Veteran-owned small businesses scored a win at the Supreme Court with a unanimous ruling in Kingdomware Technologies, Inc. v. United States. The case involved a law that requires the Department of Veterans Affairs (the “VA” or the “Department”) to restrict competition to service-disabled or veteran-owned small businesses when a contracting officer determines that “at least two of these businesses will submit offers and that the award can be made at a fair and reasonable price that offers best value to the United States.” That requirement is known as the “Rule of Two.” In Kingdomware, the Court held that the Rule of Two covers orders under the Federal Supply Schedule (“FSS”), and that it continues to apply even after the Department has reached its statutorily mandated annual goal of contracting with service-disabled and veteran-owned small businesses.
The underlying contract involved emergency notification systems for VA medical centers. The Department ordered services from a non-veteran-owned company from the FSS, and Kingdomware filed a bid protest at the GAO. The GAO recommended that the Department take corrective action and conduct market research to determine whether the procurement triggered the Rule of Two, but the Department declined to do so, relying on its position that the Rule of Two did not apply to FSS orders. Kingdomware then sued in the Court of Federal Claims.
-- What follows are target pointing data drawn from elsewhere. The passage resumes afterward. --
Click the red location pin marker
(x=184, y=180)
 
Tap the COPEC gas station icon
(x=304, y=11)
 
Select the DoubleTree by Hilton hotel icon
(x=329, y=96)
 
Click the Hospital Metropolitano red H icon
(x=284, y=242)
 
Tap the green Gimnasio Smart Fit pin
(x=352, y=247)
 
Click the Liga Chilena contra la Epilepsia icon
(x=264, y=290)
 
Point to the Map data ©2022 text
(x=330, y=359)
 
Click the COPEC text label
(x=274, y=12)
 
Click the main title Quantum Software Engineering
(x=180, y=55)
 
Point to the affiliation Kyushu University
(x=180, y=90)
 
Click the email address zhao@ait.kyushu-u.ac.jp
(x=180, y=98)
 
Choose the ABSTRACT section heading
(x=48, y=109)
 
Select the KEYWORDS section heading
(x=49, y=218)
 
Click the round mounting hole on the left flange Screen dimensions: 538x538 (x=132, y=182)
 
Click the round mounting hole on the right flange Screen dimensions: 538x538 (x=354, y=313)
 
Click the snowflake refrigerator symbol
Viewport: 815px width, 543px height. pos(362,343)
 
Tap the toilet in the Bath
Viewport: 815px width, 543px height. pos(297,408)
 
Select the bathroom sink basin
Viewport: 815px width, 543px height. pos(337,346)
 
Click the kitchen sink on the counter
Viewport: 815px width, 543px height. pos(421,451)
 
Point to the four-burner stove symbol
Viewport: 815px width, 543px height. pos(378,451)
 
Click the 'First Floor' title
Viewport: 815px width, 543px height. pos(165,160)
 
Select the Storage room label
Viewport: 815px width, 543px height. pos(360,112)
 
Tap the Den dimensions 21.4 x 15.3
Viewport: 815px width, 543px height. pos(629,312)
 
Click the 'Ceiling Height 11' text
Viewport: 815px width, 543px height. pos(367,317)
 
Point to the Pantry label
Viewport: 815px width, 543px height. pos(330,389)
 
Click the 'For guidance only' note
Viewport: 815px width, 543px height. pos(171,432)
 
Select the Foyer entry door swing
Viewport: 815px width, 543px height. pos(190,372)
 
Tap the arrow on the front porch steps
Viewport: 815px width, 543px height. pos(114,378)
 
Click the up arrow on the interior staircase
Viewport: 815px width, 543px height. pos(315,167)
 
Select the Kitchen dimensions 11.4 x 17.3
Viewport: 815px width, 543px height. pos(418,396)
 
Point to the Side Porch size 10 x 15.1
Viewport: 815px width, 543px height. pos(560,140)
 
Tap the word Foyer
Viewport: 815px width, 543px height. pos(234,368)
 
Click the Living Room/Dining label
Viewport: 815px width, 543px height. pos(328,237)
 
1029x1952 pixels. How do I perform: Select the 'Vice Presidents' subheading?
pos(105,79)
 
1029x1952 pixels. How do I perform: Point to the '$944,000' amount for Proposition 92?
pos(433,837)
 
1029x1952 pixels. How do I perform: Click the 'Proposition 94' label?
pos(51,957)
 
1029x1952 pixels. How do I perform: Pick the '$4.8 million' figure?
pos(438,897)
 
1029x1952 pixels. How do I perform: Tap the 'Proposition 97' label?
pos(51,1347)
The court granted summary judgment for the Department, and the Federal Circuit affirmed, holding that the Department need not apply the Rule of Two after reaching the annual statutory contracting goals. The Supreme Court granted certiorari last summer, and we previewed the issues on this blog.
In reversing the Federal Circuit, the Supreme Court emphasized the clarity of the statute at issue: “[38 U.S.C.] Section 8127(d) unambiguously requires … that ‘a contracting officer of the Department shall award contracts’ to a veteran owned small businesses using restricted competition whenever the Rule of Two is satisfied,” subject to two narrow statutory exceptions. The Court also examined—and rejected—the Department’s position that the Rule did not apply to FSS orders, even though the Department had technically forfeited that argument by failing to raise it in the lower courts. In its analysis, the Court dismissed the Department’s contention that orders under the FSS were qualitatively different than other contracts, in that they involve only the purchase of small, “mundane” items like “griddles or food slicers.” The Department had argued that applying the Rule of Two for such purchases would slow down the VA’s procurement process. The Court disagreed, and noted that, as in this case, the VA often uses the FSS for complicated multi-year procurements.
The decision clarified the scope of the Rule of Two, but it does not explain precisely how much contracting officers must do to meet their obligations under the Rule. The Court included a footnote explaining that it did not need to “decide today precisely what sort of search for veteran-owned small businesses the Department must conduct to comply with the Rule of Two.” In particular, the Court declined to require contracting officers to complete a “broader search” for service-disabled and veteran-owned small businesses, but it also declined to approve a simple search of businesses listed in the FSS. We expect these unsettled questions to provide fertile ground for protests of the proper application of the Rule of Two in the coming year.